* Records drawn from a dataset
◆ ◆ ◆

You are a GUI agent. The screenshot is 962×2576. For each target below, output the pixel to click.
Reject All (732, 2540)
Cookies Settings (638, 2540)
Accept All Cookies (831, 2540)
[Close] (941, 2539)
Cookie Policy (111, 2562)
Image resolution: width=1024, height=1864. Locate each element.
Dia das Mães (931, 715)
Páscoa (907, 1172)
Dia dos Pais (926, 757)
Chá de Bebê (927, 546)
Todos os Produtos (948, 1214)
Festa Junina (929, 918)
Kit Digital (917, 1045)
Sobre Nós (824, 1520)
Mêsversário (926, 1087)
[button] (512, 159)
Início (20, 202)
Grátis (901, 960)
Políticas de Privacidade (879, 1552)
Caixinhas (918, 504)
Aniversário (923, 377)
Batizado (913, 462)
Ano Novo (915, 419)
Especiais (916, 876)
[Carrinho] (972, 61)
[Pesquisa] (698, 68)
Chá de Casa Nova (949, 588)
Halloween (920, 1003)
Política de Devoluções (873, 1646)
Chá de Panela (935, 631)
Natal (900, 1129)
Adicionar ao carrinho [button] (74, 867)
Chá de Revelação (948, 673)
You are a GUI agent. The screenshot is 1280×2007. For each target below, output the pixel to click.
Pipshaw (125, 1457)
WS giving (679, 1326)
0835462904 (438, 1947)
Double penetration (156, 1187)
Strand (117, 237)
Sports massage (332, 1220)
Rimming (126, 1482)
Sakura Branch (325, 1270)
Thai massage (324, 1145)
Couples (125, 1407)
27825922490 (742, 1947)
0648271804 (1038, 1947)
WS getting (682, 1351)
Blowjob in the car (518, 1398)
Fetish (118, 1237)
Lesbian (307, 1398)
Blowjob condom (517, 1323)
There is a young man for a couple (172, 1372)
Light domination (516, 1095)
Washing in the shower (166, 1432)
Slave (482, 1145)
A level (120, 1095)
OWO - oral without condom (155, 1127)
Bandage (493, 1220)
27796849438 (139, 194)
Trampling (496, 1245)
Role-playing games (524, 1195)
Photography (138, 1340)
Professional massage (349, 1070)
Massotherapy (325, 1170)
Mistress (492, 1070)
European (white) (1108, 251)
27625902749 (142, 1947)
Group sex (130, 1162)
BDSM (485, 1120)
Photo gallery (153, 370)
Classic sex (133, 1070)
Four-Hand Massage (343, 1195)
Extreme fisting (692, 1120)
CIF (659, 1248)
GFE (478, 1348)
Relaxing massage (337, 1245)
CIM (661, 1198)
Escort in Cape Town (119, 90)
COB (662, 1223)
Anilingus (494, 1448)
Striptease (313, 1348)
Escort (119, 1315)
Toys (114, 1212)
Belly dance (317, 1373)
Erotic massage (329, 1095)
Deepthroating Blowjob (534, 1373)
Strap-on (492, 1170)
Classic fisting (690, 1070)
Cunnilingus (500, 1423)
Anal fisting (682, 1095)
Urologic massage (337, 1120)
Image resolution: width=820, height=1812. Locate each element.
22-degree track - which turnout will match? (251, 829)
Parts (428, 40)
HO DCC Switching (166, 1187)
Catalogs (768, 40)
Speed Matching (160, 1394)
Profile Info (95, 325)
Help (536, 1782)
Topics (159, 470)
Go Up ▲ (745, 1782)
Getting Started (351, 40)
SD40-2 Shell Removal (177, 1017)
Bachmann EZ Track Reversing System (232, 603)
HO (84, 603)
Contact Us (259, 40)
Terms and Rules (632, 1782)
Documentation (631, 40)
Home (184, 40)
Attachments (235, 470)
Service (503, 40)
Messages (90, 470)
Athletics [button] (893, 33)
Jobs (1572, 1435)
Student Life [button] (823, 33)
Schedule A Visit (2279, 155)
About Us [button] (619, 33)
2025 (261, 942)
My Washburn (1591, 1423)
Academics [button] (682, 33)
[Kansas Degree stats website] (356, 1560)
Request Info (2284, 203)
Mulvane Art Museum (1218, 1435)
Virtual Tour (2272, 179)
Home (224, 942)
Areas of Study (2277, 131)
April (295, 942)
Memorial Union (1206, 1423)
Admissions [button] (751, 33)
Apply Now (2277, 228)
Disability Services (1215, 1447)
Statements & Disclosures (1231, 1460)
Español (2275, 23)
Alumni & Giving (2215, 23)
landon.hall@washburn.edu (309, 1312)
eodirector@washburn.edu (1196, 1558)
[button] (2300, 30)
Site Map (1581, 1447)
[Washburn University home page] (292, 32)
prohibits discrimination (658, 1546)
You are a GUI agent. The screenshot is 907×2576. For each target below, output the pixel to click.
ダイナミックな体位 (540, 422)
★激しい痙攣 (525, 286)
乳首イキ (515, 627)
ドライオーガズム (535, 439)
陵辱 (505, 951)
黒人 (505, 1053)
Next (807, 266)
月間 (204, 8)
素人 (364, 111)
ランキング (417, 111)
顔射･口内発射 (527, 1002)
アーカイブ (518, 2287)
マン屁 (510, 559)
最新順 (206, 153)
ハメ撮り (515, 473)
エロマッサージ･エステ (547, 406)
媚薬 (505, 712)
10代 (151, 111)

◆ ◆ ◆

* GOAL OF THE EXERCISE
Nothing in the records may be altered; restate them word for word.

* EXERCISE RESULT
You are a GUI agent. The screenshot is 962×2576. For each target below, output the pixel to click.
Reject All (732, 2540)
Cookies Settings (638, 2540)
Accept All Cookies (831, 2540)
[Close] (941, 2539)
Cookie Policy (111, 2562)
Image resolution: width=1024, height=1864. Locate each element.
Dia das Mães (931, 715)
Páscoa (907, 1172)
Dia dos Pais (926, 757)
Chá de Bebê (927, 546)
Todos os Produtos (948, 1214)
Festa Junina (929, 918)
Kit Digital (917, 1045)
Sobre Nós (824, 1520)
Mêsversário (926, 1087)
[button] (512, 159)
Início (20, 202)
Grátis (901, 960)
Políticas de Privacidade (879, 1552)
Caixinhas (918, 504)
Aniversário (923, 377)
Batizado (913, 462)
Ano Novo (915, 419)
Especiais (916, 876)
[Carrinho] (972, 61)
[Pesquisa] (698, 68)
Chá de Casa Nova (949, 588)
Halloween (920, 1003)
Política de Devoluções (873, 1646)
Chá de Panela (935, 631)
Natal (900, 1129)
Adicionar ao carrinho [button] (74, 867)
Chá de Revelação (948, 673)
You are a GUI agent. The screenshot is 1280×2007. For each target below, output the pixel to click.
Pipshaw (125, 1457)
WS giving (679, 1326)
0835462904 (438, 1947)
Double penetration (156, 1187)
Strand (117, 237)
Sports massage (332, 1220)
Rimming (126, 1482)
Sakura Branch (325, 1270)
Thai massage (324, 1145)
Couples (125, 1407)
27825922490 (742, 1947)
0648271804 (1038, 1947)
WS getting (682, 1351)
Blowjob in the car (518, 1398)
Fetish (118, 1237)
Lesbian (307, 1398)
Blowjob condom (517, 1323)
There is a young man for a couple (172, 1372)
Light domination (516, 1095)
Washing in the shower (166, 1432)
Slave (482, 1145)
A level (120, 1095)
OWO - oral without condom (155, 1127)
Bandage (493, 1220)
27796849438 (139, 194)
Trampling (496, 1245)
Role-playing games (524, 1195)
Photography (138, 1340)
Professional massage (349, 1070)
Massotherapy (325, 1170)
Mistress (492, 1070)
European (white) (1108, 251)
27625902749 (142, 1947)
Group sex (130, 1162)
BDSM (485, 1120)
Photo gallery (153, 370)
Classic sex (133, 1070)
Four-Hand Massage (343, 1195)
Extreme fisting (692, 1120)
CIF (659, 1248)
GFE (478, 1348)
Relaxing massage (337, 1245)
CIM (661, 1198)
Escort in Cape Town (119, 90)
COB (662, 1223)
Anilingus (494, 1448)
Striptease (313, 1348)
Escort (119, 1315)
Toys (114, 1212)
Belly dance (317, 1373)
Erotic massage (329, 1095)
Deepthroating Blowjob (534, 1373)
Strap-on (492, 1170)
Classic fisting (690, 1070)
Cunnilingus (500, 1423)
Anal fisting (682, 1095)
Urologic massage (337, 1120)
Image resolution: width=820, height=1812. Locate each element.
22-degree track - which turnout will match? (251, 829)
Parts (428, 40)
HO DCC Switching (166, 1187)
Catalogs (768, 40)
Speed Matching (160, 1394)
Profile Info (95, 325)
Help (536, 1782)
Topics (159, 470)
Go Up ▲ (745, 1782)
Getting Started (351, 40)
SD40-2 Shell Removal (177, 1017)
Bachmann EZ Track Reversing System (232, 603)
HO (84, 603)
Contact Us (259, 40)
Terms and Rules (632, 1782)
Documentation (631, 40)
Home (184, 40)
Attachments (235, 470)
Service (503, 40)
Messages (90, 470)
Athletics [button] (893, 33)
Jobs (1572, 1435)
Student Life [button] (823, 33)
Schedule A Visit (2279, 155)
About Us [button] (619, 33)
2025 (261, 942)
My Washburn (1591, 1423)
Academics [button] (682, 33)
[Kansas Degree stats website] (356, 1560)
Request Info (2284, 203)
Mulvane Art Museum (1218, 1435)
Virtual Tour (2272, 179)
Home (224, 942)
Areas of Study (2277, 131)
April (295, 942)
Memorial Union (1206, 1423)
Admissions [button] (751, 33)
Apply Now (2277, 228)
Disability Services (1215, 1447)
Statements & Disclosures (1231, 1460)
Español (2275, 23)
Alumni & Giving (2215, 23)
landon.hall@washburn.edu (309, 1312)
eodirector@washburn.edu (1196, 1558)
[button] (2300, 30)
Site Map (1581, 1447)
[Washburn University home page] (292, 32)
prohibits discrimination (658, 1546)
You are a GUI agent. The screenshot is 907×2576. For each target below, output the pixel to click.
ダイナミックな体位 (540, 422)
★激しい痙攣 (525, 286)
乳首イキ (515, 627)
ドライオーガズム (535, 439)
陵辱 (505, 951)
黒人 (505, 1053)
Next (807, 266)
月間 (204, 8)
素人 (364, 111)
ランキング (417, 111)
顔射･口内発射 (527, 1002)
アーカイブ (518, 2287)
マン屁 (510, 559)
最新順 (206, 153)
ハメ撮り (515, 473)
エロマッサージ･エステ (547, 406)
媚薬 (505, 712)
10代 (151, 111)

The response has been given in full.